1989, L'hommage du Club

L'année suivante le sera tout autant puisque les nombreuses qualités de SNOOPY en feront un Champion de France puis ce sera l'arrivée du sujet qui sera déterminant pour la suite de cette aventure : " SUPER TED OF LYNWAY " " Teddy " a aussitôt étonné son entourage par son extraordinaire vitalité, sa curiosité permanente, son intelligence et ses qualités morphologiques, le promettant à une brillante carrière. Il obtiendra très rapidement le titre envié d'Elite A.

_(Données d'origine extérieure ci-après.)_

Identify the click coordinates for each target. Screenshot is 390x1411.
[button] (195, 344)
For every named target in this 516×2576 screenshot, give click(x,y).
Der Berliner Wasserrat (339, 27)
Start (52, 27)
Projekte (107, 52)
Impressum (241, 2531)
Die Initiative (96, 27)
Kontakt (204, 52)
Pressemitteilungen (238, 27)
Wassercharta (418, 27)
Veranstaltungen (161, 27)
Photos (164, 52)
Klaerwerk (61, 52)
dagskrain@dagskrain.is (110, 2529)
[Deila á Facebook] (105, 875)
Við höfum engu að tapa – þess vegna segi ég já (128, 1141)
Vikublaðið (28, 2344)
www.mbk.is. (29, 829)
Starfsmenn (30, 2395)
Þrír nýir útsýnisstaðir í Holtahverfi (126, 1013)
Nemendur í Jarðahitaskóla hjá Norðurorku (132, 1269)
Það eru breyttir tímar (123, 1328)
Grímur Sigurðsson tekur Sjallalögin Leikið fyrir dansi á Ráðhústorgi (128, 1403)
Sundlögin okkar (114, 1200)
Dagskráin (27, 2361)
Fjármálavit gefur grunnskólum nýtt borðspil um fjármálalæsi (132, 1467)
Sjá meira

Teddy en compagnie de Carmel Blonde de Butternay

René, en compagnie de l'un de ses chats préférés, l'européen "Bibi"

En 1989, le Club Français du Berger d'Ecosse reconnaît les mérites de René en le désignant Président d'Honneur .

Hélas, en automne de cette même année, le mal qui le ronge inexorablement finira par triompher de sa résistance et lui impose un ultime séjour à l'hôpital qui devait le priver à jamais de retrouver ses chers compagnons. Le 7 janvier 1990, il s'éteindra tout doucement, laissant dans son sillage le souvenir d'un homme exemplaire , courageux et talentueux et dont la totale abnégation impose le respect.

Merci, René, pour ton talent, ton savoir, ton courage et ta passion.
Nous n'oublierons, ni l'homme de cœur que tu as été, ni l'œuvre considérable que tu as accomplie pour la cynophilie française.
Sois assuré que nous n'aurons pour seul objectif que celui de mériter la confiance que tu as bien voulu nous accorder.